You could tap-dance…
You: “I want to tell you about…”
The conversation thief: “I had a perfect day. You should have been there…”
You: “But I was just about to…”
The conversation thief: “The funniest thing happened…”
The conversation thief steals the show.
Conversation thieves swipe the limelight, leaving you in their shadow as they take the floor.
Don’t they see you’re talking?
Are they hard of hearing?
Masters of conversation-takeovers aren’t the same as your over-excited pal who can’t wait to talk enthusiastically because she’s pleased to see you.
Your fun-loving chatterbox loves sharing news with you. She values your relationship and bubbles over with eagerness to speak. You might not get a word in edge-ways, but she’s lovable. Plus, you’ll get your turn, eventually.

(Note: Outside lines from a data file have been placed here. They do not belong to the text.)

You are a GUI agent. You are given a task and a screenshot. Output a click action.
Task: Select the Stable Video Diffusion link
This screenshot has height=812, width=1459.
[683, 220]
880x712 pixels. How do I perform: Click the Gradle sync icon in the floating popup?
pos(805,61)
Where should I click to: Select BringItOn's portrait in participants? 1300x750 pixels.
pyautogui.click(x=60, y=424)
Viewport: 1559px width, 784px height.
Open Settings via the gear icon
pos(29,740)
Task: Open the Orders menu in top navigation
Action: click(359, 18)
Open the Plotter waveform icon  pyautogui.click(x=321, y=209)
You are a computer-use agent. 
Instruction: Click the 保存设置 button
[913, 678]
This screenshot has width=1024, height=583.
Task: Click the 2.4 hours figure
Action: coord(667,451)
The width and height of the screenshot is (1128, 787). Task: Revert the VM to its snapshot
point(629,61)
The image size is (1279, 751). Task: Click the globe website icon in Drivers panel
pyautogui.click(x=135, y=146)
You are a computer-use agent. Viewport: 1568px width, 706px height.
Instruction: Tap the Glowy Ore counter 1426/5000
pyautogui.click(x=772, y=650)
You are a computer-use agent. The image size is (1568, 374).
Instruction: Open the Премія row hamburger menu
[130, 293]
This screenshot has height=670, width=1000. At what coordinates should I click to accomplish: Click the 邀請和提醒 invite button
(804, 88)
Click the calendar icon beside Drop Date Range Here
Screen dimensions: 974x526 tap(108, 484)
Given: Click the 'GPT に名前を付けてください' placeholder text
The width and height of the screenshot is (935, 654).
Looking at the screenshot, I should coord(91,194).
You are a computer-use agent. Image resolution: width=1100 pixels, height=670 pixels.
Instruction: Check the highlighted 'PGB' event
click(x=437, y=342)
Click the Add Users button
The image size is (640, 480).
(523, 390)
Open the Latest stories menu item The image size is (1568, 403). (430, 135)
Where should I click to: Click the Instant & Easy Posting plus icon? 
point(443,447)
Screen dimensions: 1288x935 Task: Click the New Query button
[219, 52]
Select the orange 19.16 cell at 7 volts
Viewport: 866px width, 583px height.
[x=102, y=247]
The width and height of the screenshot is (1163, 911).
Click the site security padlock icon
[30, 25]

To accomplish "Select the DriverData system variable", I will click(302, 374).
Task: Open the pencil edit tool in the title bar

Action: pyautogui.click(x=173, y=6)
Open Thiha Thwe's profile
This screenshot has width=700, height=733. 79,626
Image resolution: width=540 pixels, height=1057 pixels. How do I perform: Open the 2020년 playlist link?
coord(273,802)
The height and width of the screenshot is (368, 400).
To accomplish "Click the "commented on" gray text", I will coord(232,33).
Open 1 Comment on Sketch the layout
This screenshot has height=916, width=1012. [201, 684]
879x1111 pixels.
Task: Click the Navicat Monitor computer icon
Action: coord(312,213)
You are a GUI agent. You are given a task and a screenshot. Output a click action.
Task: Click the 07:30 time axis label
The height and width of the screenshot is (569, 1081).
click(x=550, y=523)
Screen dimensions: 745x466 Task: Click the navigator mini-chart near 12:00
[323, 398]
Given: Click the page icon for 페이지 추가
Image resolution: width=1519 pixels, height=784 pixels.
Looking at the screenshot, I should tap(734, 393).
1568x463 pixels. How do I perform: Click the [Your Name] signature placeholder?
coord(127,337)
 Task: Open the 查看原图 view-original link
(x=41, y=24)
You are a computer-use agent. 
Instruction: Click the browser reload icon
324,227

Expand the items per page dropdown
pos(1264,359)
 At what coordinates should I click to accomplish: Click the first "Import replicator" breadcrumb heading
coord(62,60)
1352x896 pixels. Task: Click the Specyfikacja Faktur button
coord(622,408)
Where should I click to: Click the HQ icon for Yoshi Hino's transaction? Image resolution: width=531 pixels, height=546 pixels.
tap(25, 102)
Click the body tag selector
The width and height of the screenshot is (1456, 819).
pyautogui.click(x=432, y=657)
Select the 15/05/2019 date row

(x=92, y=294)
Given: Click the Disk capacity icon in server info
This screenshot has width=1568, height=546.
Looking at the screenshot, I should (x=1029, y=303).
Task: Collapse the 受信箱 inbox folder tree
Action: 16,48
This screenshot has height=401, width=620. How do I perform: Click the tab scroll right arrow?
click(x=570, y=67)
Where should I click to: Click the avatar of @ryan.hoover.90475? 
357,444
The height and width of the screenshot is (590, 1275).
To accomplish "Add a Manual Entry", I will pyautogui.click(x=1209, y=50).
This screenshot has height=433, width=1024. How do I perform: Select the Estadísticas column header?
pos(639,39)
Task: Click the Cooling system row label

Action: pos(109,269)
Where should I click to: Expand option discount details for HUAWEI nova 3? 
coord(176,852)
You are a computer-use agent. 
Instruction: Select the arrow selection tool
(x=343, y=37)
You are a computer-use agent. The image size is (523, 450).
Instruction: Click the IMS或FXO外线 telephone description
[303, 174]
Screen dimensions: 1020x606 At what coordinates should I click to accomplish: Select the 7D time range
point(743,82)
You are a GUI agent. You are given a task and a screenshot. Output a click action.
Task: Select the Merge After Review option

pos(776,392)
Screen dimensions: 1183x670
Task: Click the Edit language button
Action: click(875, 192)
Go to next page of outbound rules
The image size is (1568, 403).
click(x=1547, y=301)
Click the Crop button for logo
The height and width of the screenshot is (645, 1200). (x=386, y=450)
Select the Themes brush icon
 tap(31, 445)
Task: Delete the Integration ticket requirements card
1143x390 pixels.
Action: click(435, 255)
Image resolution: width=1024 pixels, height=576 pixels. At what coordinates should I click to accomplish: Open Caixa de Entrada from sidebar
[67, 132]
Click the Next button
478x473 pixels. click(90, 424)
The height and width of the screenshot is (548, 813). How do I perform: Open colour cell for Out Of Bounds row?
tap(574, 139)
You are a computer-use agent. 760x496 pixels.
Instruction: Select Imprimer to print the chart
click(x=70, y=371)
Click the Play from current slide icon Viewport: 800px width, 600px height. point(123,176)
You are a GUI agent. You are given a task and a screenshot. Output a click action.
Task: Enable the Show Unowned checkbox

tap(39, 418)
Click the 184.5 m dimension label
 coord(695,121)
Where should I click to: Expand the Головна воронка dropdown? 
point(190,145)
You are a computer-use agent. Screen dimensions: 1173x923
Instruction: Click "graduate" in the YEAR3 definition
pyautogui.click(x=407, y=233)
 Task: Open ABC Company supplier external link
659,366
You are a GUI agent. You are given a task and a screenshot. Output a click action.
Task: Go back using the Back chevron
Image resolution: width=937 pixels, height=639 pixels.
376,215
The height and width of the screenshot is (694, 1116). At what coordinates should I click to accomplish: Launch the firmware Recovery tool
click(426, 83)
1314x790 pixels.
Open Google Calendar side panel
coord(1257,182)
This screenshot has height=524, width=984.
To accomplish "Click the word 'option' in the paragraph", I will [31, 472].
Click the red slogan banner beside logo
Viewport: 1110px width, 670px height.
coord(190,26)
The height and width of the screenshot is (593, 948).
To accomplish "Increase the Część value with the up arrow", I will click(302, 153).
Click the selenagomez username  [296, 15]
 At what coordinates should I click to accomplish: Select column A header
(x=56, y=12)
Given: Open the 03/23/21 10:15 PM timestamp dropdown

Conversation thieves don’t brim with anything special to say. They simply talk. Often the topic at hand is a repeat version of last weekend’s discussion with another crowd.
When the thief nabs the spotlight from you, you deflate. They frustrate and disturb you. You can’t even hear the first few lines of what they say because your inner voice is busy being astonished.
“Why has everyone switched attention to the thief when he/she’s a blatant dialog criminal?”
“How come people fall for the same old rouse every time?”
Then you tune in to what’s said. Everyone laughs like a drain. Their attention covers the bombastic individual with adoration.
What’s going on?
Could it be a case of social hierarchy?
Do people recognize the top dog and wag their tails?
But you can’t disregard the situation constantly.
Once or twice. Maybe.
Not if you see the thief regularly though.
So, you must discover how to finish what you say, despite the bandit’s attempts to break in and grab the show. If you don’t, your self-esteem will dip and you’ll feel like a wet blanket.
“Love to hear your story when I finish mine.”
This comeback works if you can get the words out over the rascal’s voice — he or she will raise their volume the second the takeover begins.
Or you could tap-dance.
It’s not grownup.
But it’s likely to bring people’s attention back to you.
Another way to steal your limelight back is to keep an absurd hat in your pocket. Whip it out when the criminal strikes and pop it on your head. Let it be a signal to the thief (you must declare your aim before the takeover) to stop talking.
The main problem with striving to win back the thread of your discourse, always, is the probability of looking petty.
Folks will say.
And “Lighten up.”
Since they don’t know the thief repeats their takeover bid twenty times a day, and you never finish a sentence, they don’t understand.
Thus, you must look light-hearted, even if you are angry.
Keep your sense of humor. When you make the event into a comedy, no one minds.
What if you’re at work, though, and the conversation robber is a colleague pinching the spotlight during meetings?
You: “My idea is to…”
The conversation thief: (booms) “I’ve got an ingenious proposal. You will love it!”
All eyes and ears swoop around to listen to the burglar.
You can see why ‘letting the incident go’ isn’t always constructive. Before you know it, the thief will not only steal the show, but your promotion too.
In such a case, the Birdy dance and a Christmas cracker hat won’t cut the mustard. You must speak up and persist. Put on your metaphorical armor and go into battle.
If you’re a woman, you mustn’t get excited or people will say you’re hysterical — the old myth still lingers, despite women’s lib.
Sometimes, body language speaks louder than words.
If you’re in a boardroom, can you step forward?
Plenty of room and the sniper’s still nattering?
Pace back and forth in front of the crowd with your chin in your hand. Look puzzled. Raise your hand and butt in — stage your own takeover.
Then again, maybe you’re sat down. So stand. Take up space. Place your hands on your hips. Now raise your hands as though asking the question,
“What’s he/she talking about?”
Conversation thieves are everywhere. You’re always within ten feet of one, according to studies — or is that rats?
Regain the conversation and your peace of mind with humor or body language (or both for good measure) and you won’t feel like a social flop.